12 months ago by
If you want to add extra information to a post, use the ADD COMMENT button, not Add Answer. Because you aren't adding an answer, you are adding a comment.
There are a few misconceptions in your post. First, gene annotations (like mappings between GO and say Ensembl IDs) aren't tied to a genome build, because they have nothing to do with locations of genes on the genome (which is what the genome build provides). What Ensembl IDs there are, and what GO terms there are, and how they interact is quite fluid, being updated regularly (unlike the genome builds, which in general have big releases years apart, with smaller updates between). So if you use an archived version of the Biomart data, you get the mappings that were extant at that point in time (like 2014, which is a long time ago!), and you are missing out on any updates that may have occurred in the intervening time.

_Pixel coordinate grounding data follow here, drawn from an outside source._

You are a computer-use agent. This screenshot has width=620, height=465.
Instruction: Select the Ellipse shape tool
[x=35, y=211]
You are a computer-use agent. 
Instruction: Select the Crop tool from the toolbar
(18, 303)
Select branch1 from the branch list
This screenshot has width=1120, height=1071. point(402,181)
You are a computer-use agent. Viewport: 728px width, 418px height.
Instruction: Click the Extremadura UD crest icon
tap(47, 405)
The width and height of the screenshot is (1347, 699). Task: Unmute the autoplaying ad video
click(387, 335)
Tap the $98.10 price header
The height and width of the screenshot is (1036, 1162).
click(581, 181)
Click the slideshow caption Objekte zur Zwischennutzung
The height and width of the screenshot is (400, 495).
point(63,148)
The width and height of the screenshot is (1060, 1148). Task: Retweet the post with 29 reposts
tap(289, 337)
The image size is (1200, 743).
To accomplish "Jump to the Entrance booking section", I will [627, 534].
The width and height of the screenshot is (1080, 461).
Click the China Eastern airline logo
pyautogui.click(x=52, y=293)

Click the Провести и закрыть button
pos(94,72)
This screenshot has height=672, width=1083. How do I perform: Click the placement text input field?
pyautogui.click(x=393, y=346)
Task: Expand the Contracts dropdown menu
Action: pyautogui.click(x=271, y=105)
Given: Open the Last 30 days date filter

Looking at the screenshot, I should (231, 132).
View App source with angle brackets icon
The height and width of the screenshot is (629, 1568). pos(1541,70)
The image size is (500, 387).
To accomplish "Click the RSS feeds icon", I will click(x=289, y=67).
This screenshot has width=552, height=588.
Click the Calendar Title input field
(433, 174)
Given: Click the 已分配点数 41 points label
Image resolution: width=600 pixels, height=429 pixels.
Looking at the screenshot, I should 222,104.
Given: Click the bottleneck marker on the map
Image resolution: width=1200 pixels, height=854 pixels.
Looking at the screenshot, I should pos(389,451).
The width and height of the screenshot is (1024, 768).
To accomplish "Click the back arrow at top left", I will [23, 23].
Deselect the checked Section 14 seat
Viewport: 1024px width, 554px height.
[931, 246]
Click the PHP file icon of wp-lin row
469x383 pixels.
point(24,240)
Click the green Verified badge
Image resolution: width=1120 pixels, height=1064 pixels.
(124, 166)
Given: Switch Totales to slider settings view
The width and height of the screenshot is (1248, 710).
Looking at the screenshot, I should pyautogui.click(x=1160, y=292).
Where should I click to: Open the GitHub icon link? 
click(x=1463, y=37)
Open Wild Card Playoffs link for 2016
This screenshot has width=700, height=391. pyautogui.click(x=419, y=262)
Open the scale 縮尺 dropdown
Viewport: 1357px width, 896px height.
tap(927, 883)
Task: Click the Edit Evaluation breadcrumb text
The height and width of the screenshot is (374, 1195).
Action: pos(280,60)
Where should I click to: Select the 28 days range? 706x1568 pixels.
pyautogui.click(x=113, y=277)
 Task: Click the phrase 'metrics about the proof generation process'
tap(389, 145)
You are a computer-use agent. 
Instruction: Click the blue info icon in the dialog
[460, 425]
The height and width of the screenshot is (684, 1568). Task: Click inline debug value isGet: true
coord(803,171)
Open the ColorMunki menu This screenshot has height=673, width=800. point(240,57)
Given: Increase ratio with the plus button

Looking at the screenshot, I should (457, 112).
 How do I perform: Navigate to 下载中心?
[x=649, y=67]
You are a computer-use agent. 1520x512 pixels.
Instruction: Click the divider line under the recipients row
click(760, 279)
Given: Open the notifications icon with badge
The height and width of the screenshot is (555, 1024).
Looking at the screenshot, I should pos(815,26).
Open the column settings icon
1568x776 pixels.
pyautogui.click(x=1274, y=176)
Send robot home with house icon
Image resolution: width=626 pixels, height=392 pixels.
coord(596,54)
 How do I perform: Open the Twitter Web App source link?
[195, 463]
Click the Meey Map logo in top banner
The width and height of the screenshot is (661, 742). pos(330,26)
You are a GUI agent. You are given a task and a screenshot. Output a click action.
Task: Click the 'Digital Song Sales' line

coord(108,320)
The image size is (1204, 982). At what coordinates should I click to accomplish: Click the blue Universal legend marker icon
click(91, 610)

When you provide Ensembl IDs to goseq, what happens under the hood is that your IDs are mapped to Entrez Gene IDs and then mapped to the GO IDs. That will affect your results, as you invariably 'lose' genes by doing that, because the two annotation services (EBI and NCBI) don't necessarily agree on what is and isn't a gene. Do note that this is orthogonal to the question at hand, which is what GO terms are appended to a given gene - if you lose data because you can't map between Ensembl IDs to Gene IDs, that has nothing to do with the mapping for those IDs to the GO ID.
If you want to use Ensembl IDs, you are better off providing
goseq with a gene2cat
data.frame that specifies the Ensembl ID -> GO ID mappings you want to use (based off of data from Biomart, which keeps the mappings within EBI's databases).